MATERIAL FOR THIS EXERCISE
□ □ □
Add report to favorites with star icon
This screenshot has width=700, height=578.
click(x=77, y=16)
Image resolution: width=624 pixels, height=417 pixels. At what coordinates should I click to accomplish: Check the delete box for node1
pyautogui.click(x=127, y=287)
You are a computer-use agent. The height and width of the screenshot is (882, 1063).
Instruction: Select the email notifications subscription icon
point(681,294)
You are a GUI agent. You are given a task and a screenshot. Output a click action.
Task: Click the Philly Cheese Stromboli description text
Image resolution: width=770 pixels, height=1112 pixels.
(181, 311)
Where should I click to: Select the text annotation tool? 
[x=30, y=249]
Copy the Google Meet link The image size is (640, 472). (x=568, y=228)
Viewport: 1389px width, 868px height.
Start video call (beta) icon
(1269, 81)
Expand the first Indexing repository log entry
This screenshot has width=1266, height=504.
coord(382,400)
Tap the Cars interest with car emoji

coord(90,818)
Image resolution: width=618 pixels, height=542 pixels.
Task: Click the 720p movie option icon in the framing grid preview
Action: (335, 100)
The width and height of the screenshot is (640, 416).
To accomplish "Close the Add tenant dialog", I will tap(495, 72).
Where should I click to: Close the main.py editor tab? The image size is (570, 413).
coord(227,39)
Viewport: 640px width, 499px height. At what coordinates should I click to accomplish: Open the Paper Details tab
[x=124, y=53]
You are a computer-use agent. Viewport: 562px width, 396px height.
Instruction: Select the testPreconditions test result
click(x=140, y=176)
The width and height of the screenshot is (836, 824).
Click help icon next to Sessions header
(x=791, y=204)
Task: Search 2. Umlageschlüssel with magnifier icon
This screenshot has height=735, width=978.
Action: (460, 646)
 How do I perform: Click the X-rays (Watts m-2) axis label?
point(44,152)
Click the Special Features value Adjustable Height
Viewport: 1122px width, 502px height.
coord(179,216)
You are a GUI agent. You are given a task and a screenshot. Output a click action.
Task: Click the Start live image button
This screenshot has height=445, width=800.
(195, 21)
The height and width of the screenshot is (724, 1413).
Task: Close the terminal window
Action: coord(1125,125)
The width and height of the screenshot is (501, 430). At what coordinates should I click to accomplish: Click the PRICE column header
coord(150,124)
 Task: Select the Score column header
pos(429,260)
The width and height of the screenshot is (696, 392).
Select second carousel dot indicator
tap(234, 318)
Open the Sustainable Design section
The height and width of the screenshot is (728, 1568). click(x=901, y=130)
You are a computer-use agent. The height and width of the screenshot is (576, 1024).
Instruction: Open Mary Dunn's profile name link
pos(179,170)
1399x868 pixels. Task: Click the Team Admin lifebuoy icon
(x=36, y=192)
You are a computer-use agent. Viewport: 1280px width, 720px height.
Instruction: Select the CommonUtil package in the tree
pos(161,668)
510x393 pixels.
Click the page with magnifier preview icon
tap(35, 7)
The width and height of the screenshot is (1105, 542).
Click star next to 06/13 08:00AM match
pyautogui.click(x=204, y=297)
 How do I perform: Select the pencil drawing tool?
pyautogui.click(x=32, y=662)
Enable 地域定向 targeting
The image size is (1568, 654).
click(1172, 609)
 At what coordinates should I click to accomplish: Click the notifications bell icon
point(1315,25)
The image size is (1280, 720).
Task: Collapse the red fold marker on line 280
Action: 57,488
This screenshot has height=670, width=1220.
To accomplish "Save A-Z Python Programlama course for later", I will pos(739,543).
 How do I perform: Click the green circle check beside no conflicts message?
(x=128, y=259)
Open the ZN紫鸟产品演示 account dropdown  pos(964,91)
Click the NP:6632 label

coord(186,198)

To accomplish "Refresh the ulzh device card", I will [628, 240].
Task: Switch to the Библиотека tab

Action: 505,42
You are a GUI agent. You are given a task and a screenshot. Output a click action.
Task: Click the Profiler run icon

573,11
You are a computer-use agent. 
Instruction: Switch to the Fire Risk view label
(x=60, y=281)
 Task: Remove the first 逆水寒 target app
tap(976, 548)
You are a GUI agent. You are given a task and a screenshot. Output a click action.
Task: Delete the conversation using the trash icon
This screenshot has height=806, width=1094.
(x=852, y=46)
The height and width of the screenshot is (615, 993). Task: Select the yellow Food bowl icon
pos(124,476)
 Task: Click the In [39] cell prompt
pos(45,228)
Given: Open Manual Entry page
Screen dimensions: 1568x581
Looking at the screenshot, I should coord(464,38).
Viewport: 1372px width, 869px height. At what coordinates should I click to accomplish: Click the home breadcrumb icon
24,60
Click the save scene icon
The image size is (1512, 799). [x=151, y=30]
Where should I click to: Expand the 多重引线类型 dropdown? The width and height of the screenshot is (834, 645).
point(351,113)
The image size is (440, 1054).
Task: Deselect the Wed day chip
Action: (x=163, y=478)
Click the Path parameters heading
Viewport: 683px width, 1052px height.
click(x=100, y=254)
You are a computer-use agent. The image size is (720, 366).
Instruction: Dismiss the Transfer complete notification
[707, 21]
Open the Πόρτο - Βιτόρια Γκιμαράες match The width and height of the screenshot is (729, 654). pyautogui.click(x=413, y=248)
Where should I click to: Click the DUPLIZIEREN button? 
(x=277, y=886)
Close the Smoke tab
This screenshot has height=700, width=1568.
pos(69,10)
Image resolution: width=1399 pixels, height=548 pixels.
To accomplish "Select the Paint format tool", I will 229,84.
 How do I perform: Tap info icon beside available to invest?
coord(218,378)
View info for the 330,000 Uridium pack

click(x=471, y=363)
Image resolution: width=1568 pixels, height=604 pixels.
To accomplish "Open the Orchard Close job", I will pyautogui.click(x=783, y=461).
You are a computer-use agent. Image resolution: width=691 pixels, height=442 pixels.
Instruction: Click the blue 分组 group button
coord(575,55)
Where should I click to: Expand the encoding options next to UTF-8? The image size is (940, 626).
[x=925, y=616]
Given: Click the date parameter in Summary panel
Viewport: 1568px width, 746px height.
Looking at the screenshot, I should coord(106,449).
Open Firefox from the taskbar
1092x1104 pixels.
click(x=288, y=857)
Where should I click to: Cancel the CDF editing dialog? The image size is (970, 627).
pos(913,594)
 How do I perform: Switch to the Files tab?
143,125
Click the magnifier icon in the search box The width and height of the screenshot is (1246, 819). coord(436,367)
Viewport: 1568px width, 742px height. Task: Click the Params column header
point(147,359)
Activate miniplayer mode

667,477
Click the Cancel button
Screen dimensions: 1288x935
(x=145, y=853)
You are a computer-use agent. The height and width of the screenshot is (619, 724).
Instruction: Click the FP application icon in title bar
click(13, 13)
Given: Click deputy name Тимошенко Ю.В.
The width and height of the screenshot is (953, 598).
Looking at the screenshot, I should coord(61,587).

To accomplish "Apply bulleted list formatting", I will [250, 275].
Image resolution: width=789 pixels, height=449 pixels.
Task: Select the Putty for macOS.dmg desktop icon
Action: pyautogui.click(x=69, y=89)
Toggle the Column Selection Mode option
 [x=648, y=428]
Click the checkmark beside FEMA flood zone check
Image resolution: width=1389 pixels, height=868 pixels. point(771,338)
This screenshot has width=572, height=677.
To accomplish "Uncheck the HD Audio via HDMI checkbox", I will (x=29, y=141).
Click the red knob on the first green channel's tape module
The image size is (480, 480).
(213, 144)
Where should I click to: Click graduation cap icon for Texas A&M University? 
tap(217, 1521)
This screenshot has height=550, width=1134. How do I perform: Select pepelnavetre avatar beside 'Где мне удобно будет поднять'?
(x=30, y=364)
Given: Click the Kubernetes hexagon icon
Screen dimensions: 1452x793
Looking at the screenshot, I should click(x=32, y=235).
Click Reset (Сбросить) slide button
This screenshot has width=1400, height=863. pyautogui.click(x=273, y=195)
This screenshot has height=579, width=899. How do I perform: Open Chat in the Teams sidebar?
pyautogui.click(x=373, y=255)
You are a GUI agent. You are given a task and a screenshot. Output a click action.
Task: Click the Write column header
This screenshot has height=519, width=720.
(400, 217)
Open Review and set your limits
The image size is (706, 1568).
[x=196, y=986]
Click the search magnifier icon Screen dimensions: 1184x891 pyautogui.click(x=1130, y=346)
□ □ □
Go line by line through the listing and count every line that includes the word "computer". Only the total is needed.

SOLUTION TO THE PROBLEM
8